Betapa sedih tak terkira hati seorang ayah melihat salah satu anaknya menjadi pembunuh, dan yang dihilangkan nyawanya tak lain anak lelaki satunya, hanya karena si anak merasa keputusan sang ayah tidak adil dan tidak menguntungkan dirinya. Bahwa beliau adalah seorang nabi, hingga membuatnya semakin bersedih, bagaimana mungkin seorang utusan Tuhan, yang berbicara langsung dengan penguasa langit dan bumi, memiliki keturunan pembunuh.

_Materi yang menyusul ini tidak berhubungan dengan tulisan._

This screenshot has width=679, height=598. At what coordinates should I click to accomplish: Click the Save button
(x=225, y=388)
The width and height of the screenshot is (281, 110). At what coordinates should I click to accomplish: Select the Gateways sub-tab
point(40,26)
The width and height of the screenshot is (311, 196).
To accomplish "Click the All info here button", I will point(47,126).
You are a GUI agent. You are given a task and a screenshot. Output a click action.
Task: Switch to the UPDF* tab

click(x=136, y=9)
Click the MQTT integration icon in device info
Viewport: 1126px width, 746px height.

Betapa muram hati seorang ayah, melihat anak yang sangat disayangnya membangkang, tak mau menuruti nasihat dan ajakan kebaikannya, meski sang ayah tahu dan sangat tahu, tak ada siapapun dan apapun yang dapat menyelamatkan dari bencana banjir besar pada hari itu, walaupun sang anak telah naik di atas gunung tinggi tak terkira, namun gunungpun tak mampu menahan ombak besar yang menggulung apa saja yang menghalanginya, dan hanya yang di dalam perahu yang dipastikan selamat.

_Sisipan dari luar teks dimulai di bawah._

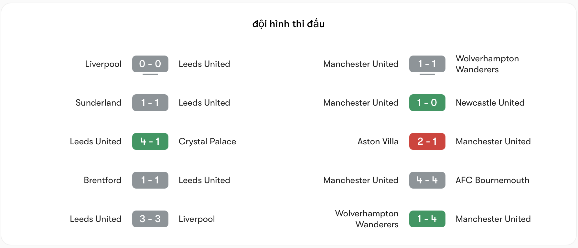Click the Liverpool team name

(x=103, y=64)
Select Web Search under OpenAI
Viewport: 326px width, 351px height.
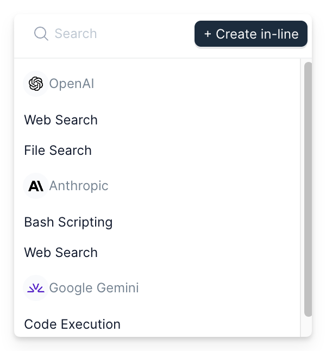(x=61, y=120)
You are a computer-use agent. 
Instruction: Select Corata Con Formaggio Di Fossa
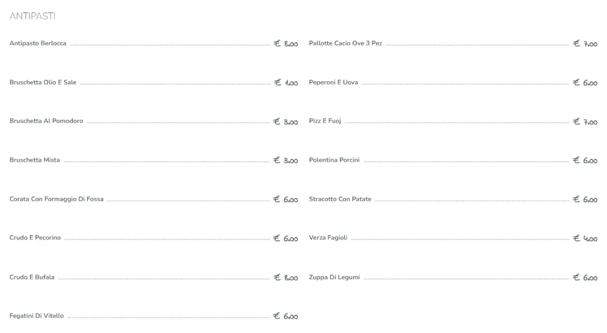(56, 199)
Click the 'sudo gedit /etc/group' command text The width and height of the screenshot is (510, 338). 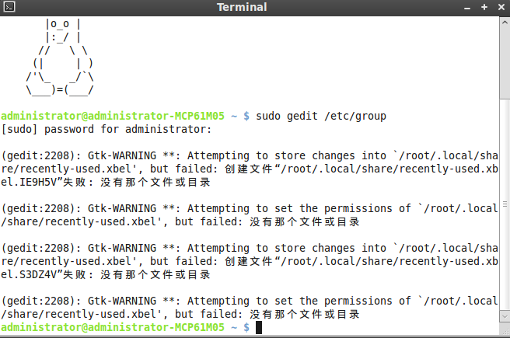[321, 116]
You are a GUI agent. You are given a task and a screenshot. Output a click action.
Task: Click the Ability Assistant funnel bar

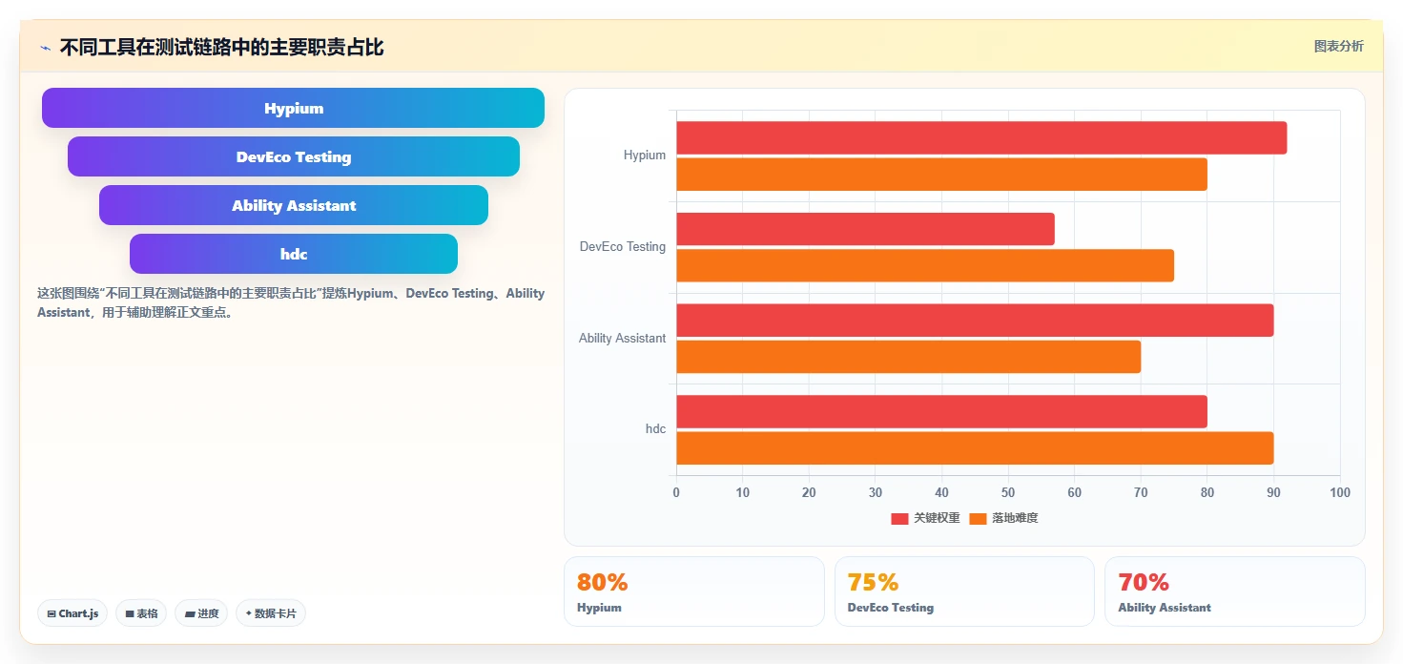[294, 205]

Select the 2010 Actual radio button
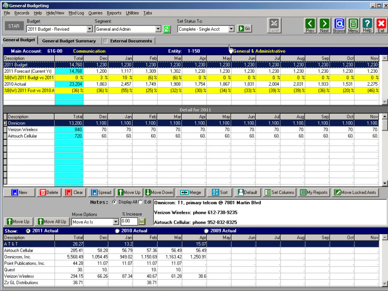[x=117, y=231]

Betapa pilu jiwa sang ayah menerima tugas berat yang awalnya dia ragukan, benarkah mimpi ini dari Tuhan yang telah dicarinya selama ini. Bertahun-tahun dia menanti momen ini, menimang seorang putra, namun di saat sedang lucu-lucunya, menggemaskan dan sangat dirindukan ketika tidak di rumah, tiba-tiba turun perintah Tuhan yang memintanya untuk mengorbankan anaknya sebagai bukti bahwa ia lebih mencintai Sang Pencipta dari pada darah dagingnya sendiri.

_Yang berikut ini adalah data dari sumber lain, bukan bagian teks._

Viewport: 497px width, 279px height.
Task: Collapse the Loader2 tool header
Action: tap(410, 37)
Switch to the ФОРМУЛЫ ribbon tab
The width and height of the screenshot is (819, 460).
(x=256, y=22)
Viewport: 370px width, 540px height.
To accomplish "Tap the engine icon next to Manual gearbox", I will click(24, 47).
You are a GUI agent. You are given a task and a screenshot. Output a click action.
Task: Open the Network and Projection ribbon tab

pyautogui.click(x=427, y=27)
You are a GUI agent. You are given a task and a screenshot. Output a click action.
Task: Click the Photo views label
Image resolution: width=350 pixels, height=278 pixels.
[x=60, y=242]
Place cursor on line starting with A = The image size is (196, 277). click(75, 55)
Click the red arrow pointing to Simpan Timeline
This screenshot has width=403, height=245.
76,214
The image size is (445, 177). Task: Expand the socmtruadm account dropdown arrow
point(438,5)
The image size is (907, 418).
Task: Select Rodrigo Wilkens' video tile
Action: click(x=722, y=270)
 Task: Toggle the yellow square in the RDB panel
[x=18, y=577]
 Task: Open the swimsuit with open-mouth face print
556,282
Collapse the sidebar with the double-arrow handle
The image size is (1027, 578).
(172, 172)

Tak terkira resah dan gelisah seorang ayah, mendapati anak yang paling disayanginya mengungkapkan mimpi yang dampaknya akan membuahkan kebencian dan keirian di hati anak-anaknya yang lain, meski telah dipesan, dinasihati sedemikian rupa, tak pelak terjadilah peristiwa yang membuat anak tersayang menjadi buangan, terlunta-lunta hingga mendekam di penjara karena fitnah sang pecinta.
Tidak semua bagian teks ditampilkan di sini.